I’m trying to index a bgen while on RAP.

get_bgen_path = lambda chrom: f'file:///mnt/project/Bulk/Exome sequences/Population level exome OQFE variants, BGEN format - interim 450k release/ukb23150_c{chrom}_b0_v1.bgen'
get_idx2_path = lambda chrom: f'{hail_dir}/exome/wes_450k/bgen/chr{chrom}.idx2'

chrom = 21
hl.index_bgen(
    path = get_bgen_path(chrom),
    index_file_map = {get_bgen_path(chrom): get_idx2_path(chrom)},
)

But I get HailException: Hail only supports zlib compression.

1 Like

Log: hail-20220505-0948-0.2.78-b17627756568.log (18.3 KB)

We don’t support zstd compression, which was added after we wrote the BGEN importer. What BGEN is this? We can add this support but we’ve got a lot going on right now.

How do I check the BGEN version? I can’t seem to get it with bgenix.

This isn’t a bottleneck for me, so no rush.

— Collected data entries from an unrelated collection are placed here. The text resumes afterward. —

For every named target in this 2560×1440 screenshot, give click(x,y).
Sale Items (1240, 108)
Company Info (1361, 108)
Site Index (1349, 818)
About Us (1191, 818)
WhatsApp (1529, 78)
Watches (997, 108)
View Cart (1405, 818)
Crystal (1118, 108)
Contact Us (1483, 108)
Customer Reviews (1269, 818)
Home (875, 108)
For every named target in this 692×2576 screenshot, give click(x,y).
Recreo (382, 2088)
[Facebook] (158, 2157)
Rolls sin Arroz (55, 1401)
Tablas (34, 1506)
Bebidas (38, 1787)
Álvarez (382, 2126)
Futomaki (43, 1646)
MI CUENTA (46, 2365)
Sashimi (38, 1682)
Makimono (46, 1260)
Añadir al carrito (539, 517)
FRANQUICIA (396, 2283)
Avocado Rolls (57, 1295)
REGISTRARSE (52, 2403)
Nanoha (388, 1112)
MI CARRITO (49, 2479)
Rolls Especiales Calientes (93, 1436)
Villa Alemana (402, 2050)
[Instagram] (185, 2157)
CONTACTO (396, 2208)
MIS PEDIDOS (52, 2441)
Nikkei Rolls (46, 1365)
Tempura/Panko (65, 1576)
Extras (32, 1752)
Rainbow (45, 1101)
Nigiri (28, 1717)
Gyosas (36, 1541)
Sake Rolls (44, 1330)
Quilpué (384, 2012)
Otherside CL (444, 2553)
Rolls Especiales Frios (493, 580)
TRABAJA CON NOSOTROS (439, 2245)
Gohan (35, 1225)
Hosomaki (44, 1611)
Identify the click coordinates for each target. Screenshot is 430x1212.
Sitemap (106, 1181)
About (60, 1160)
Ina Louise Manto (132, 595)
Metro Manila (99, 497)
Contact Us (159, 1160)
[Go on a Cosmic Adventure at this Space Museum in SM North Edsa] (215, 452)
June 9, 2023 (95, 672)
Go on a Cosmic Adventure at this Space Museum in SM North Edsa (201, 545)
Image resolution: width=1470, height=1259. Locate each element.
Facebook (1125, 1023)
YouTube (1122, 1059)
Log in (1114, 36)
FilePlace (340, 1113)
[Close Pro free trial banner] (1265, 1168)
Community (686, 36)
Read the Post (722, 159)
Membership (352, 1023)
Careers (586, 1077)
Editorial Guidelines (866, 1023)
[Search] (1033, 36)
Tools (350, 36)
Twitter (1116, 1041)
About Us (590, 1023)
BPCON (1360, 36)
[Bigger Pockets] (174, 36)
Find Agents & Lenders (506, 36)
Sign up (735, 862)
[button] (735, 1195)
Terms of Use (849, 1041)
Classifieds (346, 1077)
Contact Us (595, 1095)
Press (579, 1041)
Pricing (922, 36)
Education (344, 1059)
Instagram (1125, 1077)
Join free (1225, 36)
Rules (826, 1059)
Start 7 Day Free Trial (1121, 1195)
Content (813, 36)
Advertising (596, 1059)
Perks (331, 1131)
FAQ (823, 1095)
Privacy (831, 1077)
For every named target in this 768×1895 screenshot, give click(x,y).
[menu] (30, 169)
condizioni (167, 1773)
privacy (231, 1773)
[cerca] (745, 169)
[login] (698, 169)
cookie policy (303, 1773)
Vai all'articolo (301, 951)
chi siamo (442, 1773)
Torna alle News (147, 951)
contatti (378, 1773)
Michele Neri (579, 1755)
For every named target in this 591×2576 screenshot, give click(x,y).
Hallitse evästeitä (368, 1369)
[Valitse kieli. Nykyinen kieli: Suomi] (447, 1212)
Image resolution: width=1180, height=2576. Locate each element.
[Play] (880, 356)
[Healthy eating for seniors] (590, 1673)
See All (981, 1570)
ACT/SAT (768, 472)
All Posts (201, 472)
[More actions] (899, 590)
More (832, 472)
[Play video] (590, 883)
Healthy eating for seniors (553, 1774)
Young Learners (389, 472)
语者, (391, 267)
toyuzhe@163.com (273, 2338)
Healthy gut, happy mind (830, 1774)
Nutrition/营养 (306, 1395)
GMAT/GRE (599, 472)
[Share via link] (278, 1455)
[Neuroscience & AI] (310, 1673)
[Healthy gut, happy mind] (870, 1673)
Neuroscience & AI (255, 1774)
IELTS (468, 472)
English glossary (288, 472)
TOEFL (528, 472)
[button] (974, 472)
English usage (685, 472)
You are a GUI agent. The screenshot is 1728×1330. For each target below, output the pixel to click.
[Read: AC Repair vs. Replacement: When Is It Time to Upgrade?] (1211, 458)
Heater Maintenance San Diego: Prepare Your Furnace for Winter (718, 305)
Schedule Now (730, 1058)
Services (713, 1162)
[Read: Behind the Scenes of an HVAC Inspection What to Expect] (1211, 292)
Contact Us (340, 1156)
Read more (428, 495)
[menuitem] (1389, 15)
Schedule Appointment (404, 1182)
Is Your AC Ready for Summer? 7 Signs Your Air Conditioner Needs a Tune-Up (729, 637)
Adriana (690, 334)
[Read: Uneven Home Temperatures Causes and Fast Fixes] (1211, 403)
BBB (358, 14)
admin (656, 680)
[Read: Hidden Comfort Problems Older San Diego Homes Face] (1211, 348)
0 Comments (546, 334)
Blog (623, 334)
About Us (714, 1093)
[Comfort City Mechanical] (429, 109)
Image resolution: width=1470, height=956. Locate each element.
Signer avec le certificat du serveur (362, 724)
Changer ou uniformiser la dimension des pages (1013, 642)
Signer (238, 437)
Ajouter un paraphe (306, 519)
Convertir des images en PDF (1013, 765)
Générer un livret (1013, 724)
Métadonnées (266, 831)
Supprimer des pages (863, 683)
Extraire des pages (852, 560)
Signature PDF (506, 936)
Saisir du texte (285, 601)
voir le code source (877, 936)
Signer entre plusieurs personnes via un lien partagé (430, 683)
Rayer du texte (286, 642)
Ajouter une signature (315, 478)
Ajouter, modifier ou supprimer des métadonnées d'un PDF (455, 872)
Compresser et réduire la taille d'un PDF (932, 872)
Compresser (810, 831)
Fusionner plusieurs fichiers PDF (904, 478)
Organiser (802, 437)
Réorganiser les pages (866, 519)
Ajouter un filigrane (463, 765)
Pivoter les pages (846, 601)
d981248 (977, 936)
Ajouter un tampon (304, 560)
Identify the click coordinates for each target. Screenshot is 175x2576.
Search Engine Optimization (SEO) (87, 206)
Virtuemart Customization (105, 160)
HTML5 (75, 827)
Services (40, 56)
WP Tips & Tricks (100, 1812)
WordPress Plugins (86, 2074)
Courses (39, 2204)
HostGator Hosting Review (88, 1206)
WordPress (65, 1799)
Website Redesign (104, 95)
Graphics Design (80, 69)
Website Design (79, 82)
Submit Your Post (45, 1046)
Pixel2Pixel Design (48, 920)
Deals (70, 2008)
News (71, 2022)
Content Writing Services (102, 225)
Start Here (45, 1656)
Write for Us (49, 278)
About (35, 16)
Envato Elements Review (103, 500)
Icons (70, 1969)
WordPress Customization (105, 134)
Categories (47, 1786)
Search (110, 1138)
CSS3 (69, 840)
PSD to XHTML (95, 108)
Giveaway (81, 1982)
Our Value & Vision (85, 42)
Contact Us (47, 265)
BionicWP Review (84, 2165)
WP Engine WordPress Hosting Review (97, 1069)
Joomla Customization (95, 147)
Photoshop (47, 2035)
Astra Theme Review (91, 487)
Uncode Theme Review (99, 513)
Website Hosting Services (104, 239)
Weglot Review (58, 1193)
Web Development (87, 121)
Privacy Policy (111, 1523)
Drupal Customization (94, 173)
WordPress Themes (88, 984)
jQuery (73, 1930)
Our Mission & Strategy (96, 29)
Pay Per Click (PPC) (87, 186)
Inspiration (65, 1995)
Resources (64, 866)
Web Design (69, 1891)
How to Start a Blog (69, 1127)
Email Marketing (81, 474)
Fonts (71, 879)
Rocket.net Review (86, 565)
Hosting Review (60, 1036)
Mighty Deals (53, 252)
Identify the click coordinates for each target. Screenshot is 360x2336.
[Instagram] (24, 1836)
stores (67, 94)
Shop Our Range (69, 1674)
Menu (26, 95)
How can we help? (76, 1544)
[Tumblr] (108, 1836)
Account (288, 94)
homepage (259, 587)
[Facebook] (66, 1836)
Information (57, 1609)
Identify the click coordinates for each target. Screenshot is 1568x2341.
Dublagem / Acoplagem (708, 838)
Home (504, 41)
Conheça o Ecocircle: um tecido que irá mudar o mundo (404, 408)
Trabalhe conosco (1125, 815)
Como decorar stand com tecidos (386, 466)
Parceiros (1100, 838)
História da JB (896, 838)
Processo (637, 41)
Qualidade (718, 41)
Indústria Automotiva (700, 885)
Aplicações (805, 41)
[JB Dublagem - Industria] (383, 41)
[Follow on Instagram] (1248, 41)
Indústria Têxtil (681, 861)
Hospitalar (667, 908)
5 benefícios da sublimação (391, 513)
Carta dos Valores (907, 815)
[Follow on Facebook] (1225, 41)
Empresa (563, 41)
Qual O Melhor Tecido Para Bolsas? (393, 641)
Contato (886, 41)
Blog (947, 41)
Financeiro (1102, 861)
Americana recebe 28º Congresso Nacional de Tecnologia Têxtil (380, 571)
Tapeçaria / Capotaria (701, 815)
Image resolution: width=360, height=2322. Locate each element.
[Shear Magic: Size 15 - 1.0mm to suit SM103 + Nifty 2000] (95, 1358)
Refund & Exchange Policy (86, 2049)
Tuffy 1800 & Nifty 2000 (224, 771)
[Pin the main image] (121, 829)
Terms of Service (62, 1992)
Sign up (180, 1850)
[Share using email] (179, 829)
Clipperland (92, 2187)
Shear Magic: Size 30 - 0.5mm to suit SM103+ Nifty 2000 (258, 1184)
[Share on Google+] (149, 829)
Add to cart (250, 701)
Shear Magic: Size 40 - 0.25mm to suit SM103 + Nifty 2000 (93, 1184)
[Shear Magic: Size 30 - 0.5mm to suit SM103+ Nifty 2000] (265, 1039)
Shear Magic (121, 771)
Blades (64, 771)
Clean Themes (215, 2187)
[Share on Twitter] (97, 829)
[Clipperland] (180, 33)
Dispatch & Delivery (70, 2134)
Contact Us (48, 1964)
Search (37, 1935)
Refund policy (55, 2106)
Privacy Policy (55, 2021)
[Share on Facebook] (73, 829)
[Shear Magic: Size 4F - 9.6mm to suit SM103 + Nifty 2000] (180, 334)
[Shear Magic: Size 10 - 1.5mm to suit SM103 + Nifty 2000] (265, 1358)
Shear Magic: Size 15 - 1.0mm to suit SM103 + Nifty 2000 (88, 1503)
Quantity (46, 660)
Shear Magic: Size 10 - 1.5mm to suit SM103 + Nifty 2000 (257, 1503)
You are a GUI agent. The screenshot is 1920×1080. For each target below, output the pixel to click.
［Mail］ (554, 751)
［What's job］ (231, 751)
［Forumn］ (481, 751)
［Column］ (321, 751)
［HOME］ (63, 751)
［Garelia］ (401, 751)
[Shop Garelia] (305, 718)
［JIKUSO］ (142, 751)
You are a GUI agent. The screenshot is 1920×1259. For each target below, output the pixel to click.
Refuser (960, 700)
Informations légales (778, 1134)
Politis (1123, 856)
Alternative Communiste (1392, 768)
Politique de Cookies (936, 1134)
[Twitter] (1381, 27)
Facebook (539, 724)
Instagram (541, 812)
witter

I have the same problem, these are all of the UK Biobank genotype files (500K WES, as well as the older 450K WES).

1 Like

Thanks for the ping, @orr. We’ve noted this as a key new feature for our users working with UKB. The team is very resource constrained these days, but we’ll do our best to get it done for y’all.

1 Like

Are there any updates or anywhere to track progress? I couldn’t find an issue on github. Having to fallback to VCFs is pretty slow and costly with UKB which uses zstd.

Hey @RossDeVito !

I empathize with the pain. This is the place to watch for updates. The more folks post or like these threads, the more it helps me argue for the value of this.

Unfortunately, it hasn’t been a priority for our funding labs. I’m not quite sure why but I guess folks aren’t working with the latest round of UKB.

Feature in PR:

1 Like

zstd support will land in 0.2.108.

1 Like